## Exercise details
Copy all lines in the data that contain the string "menu".
START Provided records
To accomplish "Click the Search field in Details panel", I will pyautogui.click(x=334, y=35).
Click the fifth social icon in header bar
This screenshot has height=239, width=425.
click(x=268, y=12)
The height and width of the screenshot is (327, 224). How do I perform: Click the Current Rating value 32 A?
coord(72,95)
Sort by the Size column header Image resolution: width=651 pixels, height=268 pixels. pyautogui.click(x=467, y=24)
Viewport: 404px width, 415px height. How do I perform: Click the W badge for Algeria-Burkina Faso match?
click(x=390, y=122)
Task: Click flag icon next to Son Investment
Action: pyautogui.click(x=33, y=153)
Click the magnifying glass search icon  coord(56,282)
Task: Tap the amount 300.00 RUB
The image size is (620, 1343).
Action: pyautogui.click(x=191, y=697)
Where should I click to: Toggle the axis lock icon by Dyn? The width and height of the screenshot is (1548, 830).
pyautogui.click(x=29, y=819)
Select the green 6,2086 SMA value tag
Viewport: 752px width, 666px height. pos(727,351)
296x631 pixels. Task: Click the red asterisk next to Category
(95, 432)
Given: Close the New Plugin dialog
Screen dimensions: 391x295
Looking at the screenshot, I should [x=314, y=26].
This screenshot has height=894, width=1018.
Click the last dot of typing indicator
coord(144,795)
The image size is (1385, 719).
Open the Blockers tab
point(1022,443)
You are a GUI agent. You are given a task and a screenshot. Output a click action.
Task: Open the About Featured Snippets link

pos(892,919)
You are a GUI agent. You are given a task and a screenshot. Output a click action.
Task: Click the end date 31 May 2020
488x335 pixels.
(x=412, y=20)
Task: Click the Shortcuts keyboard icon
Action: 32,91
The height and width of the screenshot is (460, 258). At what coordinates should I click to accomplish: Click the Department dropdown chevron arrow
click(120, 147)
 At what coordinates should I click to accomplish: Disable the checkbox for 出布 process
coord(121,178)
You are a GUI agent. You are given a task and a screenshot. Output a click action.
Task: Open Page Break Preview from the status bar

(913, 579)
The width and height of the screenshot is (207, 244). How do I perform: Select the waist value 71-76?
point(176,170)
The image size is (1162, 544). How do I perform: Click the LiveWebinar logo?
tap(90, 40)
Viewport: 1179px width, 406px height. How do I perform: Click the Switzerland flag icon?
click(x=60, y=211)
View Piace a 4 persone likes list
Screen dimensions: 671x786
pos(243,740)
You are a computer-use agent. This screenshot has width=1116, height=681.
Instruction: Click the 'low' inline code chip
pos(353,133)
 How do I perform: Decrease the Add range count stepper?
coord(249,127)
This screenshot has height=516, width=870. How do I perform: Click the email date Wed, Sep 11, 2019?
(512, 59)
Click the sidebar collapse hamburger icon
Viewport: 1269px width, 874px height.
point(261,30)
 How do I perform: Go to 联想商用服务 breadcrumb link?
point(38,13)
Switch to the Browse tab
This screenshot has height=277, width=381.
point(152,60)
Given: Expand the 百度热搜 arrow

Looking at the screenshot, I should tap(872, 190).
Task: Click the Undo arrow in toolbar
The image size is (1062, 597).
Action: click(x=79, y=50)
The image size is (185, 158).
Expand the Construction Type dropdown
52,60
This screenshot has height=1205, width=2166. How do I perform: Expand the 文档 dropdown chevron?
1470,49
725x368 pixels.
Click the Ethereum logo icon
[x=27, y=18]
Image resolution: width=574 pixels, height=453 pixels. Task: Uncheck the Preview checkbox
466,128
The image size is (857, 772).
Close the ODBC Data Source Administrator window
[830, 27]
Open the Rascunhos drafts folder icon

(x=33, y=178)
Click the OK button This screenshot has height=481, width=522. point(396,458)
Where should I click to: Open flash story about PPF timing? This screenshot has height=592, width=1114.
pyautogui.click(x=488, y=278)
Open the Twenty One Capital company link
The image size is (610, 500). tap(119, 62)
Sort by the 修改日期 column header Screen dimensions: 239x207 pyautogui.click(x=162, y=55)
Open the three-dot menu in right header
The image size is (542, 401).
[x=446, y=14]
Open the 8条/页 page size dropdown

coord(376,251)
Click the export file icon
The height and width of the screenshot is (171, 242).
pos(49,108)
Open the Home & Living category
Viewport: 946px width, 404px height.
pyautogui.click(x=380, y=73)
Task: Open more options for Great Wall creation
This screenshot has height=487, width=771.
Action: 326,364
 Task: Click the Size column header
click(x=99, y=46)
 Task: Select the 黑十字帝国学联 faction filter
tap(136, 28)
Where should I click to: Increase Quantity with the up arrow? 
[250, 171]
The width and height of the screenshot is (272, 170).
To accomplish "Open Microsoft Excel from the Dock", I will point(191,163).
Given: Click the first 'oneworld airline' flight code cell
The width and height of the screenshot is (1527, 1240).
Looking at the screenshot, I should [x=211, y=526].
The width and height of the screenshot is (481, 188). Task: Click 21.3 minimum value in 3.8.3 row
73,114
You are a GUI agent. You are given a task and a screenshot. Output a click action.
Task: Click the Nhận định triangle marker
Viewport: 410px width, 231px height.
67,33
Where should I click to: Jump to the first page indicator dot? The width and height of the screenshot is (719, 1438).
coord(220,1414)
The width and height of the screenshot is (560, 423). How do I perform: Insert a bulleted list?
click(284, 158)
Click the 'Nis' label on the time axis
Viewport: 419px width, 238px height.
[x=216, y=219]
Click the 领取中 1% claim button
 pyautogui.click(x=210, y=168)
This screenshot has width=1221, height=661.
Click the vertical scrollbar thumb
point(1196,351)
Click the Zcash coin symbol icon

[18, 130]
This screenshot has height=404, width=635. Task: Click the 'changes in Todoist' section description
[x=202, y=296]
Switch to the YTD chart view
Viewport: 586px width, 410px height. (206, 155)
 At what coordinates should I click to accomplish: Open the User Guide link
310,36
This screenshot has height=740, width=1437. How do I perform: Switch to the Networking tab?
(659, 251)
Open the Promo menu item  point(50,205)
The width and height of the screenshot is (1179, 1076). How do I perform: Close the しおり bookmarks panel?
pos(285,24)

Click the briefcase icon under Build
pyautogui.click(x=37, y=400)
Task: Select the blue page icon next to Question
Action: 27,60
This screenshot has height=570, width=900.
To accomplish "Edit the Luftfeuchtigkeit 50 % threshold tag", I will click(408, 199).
END Provided records
## Answer to this problem
Open the three-dot menu in right header
Open the Promo menu item  point(50,205)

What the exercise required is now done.